Masters' Students and the Bizarre English Way of Marking

25 August 2005--Kalamata, Greece

I received a text on my cell phone yesterday from a master's student to say he had finished his dissertation (thesis). I wouldn't have to read the final draft as he'd already submitted it. I was immensely relieved; schlepping down to an internet cafe to scour through his twelve thousand words written in a breathless prose is not something that energetically wrenches me from the beach.

Not that it matters. I am his supervisor and so I grade it. I've always found the British university system of grading and marking to be byzantine in its workings. Let's start with the most simple way: Professor constructs a course; teaches it; creates exam; students write exam; professor grades exams between 0 and 100% and if the class is large enough, uses a curve; finish. This is the way it is done in the US and other places. Now let us look at the British way of exams.

Lecturer thinks of module (there are no courses now, but only "modules"--ugly word but apposite); lecturer composes module outline according to university guidelines for modules which includes learning outcomes and aims and objectives (whatever the difference may be); lecturer seeks approval for module from module approving committee which may ask for aims and objectives to redrafted more rigorously; lecturer seeks re-approval and enlists teaching team for module; team teaches module; team sets exam paper; students write exam; teaching team ponders marking guidelines for class level of students; first lecturer marks papers; second lecturer marks papers; each will be aware that although marking scale is nominally zero to one hundred, any mark over 75% will be frowned on by others and probably reduced, nor do lecturers understand what a curve is; two lecturers meet to discuss differences in marks and arrive at compromise; selection of papers--highest grades, some in middle, fails--are sent to lecturer in another university who has agreed to be external examiner; "external" looks at papers and drafts small report about standards; next exam board meets with external to review marks of students for that year, adjust grades by looking at students' other modules (known, I think, as compensation), and takes several hours to accomplish; exam board reconstitutes itself, external leaves, as conferment board to award passes; grades published.

I must apologise for the tedious length of the British description. There's no doubt it is an unjustifiable, appalling wast of time. Bureaucratic administrators adore it since it makes them feel important and of course they are the keepers of the rules, which are constantly tinkered with to align them with the holy ideal, whatever it actually is. British academics spend hours and more on this tortuous process without ever questioning its efficacy. They are believers. In part, they are trying to make themselves appeal proof from aggrieved students, in others it boosts their self-confidence.

The alternative? Get on with some real work. Do that research that's been waiting for the summer break. Of course, after this obstacle course, there is no summer break. And university administrators, as I have suggested before, are incapable of appreciating the intellectual; they must control and verify everything. Finding ways of consuming time is a bureaucrat's delight. When all is accounted for, there's nothing to worry about.
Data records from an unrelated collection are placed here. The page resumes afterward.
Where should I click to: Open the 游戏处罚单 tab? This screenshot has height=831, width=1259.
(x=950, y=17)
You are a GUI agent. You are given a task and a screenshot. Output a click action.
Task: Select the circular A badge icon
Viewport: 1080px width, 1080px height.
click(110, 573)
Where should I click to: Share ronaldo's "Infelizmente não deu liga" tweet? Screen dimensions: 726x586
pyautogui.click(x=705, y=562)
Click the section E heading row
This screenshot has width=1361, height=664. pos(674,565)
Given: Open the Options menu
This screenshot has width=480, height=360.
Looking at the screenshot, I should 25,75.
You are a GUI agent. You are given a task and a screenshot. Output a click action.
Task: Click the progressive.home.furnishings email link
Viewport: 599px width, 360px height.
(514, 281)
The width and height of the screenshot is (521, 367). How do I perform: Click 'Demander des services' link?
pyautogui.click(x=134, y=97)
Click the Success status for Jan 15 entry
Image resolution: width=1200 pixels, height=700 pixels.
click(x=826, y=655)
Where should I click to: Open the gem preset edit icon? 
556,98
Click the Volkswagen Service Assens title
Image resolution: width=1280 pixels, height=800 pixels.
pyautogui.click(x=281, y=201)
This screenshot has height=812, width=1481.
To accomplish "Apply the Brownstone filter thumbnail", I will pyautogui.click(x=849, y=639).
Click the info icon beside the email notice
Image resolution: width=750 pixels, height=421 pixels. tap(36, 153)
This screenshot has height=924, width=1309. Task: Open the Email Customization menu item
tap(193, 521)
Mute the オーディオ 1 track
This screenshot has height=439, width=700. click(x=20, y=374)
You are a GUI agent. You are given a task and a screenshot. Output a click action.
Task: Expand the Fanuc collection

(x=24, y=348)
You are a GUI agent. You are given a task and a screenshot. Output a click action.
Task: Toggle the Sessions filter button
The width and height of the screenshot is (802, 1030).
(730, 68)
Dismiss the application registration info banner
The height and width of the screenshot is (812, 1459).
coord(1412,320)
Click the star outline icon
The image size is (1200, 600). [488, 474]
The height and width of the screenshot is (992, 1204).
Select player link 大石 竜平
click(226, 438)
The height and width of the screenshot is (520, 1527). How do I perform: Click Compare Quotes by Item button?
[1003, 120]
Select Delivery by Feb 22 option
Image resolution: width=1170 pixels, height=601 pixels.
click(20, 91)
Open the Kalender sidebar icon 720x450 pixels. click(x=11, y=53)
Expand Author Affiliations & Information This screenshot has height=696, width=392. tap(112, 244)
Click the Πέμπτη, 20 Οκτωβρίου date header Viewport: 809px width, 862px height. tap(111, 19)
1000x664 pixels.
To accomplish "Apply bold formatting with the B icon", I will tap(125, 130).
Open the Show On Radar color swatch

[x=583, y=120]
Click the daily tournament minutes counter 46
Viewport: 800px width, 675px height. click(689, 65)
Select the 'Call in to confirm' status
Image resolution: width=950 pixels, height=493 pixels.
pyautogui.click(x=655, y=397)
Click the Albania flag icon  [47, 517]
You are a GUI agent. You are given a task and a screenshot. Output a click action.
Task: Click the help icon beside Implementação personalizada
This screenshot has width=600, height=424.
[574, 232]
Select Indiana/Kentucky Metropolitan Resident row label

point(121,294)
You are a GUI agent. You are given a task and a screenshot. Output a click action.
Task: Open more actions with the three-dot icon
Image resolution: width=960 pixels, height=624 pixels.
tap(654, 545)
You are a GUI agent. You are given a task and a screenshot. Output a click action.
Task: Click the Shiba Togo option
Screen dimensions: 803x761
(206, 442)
Perhaps what is most worrying is that British academics have incorporated this self-audit function so completely that they are incapable of seeing through the sham.

The process that I have described is a combination of tradition and compliance-based beaucracy. Examination boards and external examiners have long been intrinsic to British academia. They had their heyday when student numbers were small and it was possible to monitor them individually. College meant something. With the advent of mass higher education, tradition was welded to techniques borne of management consultants, the modular, cafeteria approach. Unfortunately, instead of completely rationalising the system, it combined the worst aspects of the two, maintaining a collegial myth. They also contend that the system eliminates differences between universities in so far as a degree from one is equivalent to that of another. Certainly the world outside academia doesn't subscribe to that view. But the perpetuation of myths is extremely important to the British. They give credence to erratic, irrational behaviours by creating a mythic past that evolved for the greater good and must never be interferred with.

Many British institutions are imbued with these ideals: parliament (Will the Right Honourable member for...?), the courts (wigs?), medicine (Who did you play rugby for...?).

Instant traditions are rather like instant classics. Blink and they are before your eyes as though they always were. Academics, who should be the fount of rationality, are as prone to instant mythologising as others. It is a great pity.